[Pixel coordinate grounding data]
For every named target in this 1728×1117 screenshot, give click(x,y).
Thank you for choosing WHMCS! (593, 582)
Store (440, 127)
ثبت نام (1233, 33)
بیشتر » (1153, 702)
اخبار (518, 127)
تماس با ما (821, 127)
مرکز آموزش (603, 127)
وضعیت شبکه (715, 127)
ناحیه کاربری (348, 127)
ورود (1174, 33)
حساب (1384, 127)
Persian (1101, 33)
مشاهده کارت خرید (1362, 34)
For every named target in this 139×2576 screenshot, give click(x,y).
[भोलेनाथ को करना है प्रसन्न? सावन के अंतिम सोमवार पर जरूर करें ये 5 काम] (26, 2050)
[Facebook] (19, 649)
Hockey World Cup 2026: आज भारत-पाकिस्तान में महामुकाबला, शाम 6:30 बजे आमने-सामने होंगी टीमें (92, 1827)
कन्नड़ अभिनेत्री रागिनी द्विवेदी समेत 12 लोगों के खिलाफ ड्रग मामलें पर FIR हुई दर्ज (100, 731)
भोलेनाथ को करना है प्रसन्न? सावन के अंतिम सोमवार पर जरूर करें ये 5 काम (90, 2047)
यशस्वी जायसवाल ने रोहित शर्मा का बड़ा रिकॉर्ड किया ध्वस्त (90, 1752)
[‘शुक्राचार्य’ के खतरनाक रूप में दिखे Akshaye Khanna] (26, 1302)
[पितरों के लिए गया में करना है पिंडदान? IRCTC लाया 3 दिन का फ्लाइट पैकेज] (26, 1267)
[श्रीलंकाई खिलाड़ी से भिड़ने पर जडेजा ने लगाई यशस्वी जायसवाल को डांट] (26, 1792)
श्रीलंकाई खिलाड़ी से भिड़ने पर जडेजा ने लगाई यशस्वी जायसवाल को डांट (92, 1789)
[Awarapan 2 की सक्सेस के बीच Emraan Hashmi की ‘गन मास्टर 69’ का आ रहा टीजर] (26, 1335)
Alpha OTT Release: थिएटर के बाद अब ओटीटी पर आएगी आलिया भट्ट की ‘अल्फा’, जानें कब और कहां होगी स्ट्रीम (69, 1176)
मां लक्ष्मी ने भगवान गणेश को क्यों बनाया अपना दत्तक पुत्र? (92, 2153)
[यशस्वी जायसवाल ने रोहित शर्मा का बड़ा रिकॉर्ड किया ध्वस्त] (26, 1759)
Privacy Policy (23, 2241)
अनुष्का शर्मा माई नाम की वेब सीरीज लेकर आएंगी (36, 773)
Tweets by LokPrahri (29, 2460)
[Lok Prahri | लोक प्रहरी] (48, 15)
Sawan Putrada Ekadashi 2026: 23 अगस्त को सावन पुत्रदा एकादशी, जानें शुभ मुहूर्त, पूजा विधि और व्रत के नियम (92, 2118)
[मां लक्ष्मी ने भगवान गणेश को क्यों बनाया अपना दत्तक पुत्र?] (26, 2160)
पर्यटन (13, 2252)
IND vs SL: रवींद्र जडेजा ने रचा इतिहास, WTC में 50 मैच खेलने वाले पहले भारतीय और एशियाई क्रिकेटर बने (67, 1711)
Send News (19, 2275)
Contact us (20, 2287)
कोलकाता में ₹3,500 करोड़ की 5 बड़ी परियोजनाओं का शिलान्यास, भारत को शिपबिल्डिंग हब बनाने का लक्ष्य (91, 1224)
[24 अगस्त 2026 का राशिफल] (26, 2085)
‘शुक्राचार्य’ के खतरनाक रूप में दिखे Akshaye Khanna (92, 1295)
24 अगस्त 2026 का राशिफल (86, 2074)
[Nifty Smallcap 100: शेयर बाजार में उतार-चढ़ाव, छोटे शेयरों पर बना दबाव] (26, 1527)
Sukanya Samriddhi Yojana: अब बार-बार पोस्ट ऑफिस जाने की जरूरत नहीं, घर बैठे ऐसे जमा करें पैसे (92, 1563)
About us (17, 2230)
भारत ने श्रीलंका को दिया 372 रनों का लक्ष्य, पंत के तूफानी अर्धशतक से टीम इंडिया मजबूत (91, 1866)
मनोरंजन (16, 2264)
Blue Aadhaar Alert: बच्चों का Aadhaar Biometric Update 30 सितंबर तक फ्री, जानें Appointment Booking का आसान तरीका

**The task**
From the line that contains "IND vs SL: रवींद्र" through the last line of the records above, copy every line exactly and leave out the rest.

**Answer section**
IND vs SL: रवींद्र जडेजा ने रचा इतिहास, WTC में 50 मैच खेलने वाले पहले भारतीय और एशियाई क्रिकेटर बने (67, 1711)
Send News (19, 2275)
Contact us (20, 2287)
कोलकाता में ₹3,500 करोड़ की 5 बड़ी परियोजनाओं का शिलान्यास, भारत को शिपबिल्डिंग हब बनाने का लक्ष्य (91, 1224)
[24 अगस्त 2026 का राशिफल] (26, 2085)
‘शुक्राचार्य’ के खतरनाक रूप में दिखे Akshaye Khanna (92, 1295)
24 अगस्त 2026 का राशिफल (86, 2074)
[Nifty Smallcap 100: शेयर बाजार में उतार-चढ़ाव, छोटे शेयरों पर बना दबाव] (26, 1527)
Sukanya Samriddhi Yojana: अब बार-बार पोस्ट ऑफिस जाने की जरूरत नहीं, घर बैठे ऐसे जमा करें पैसे (92, 1563)
About us (17, 2230)
भारत ने श्रीलंका को दिया 372 रनों का लक्ष्य, पंत के तूफानी अर्धशतक से टीम इंडिया मजबूत (91, 1866)
मनोरंजन (16, 2264)
Blue Aadhaar Alert: बच्चों का Aadhaar Biometric Update 30 सितंबर तक फ्री, जानें Appointment Booking का आसान तरीका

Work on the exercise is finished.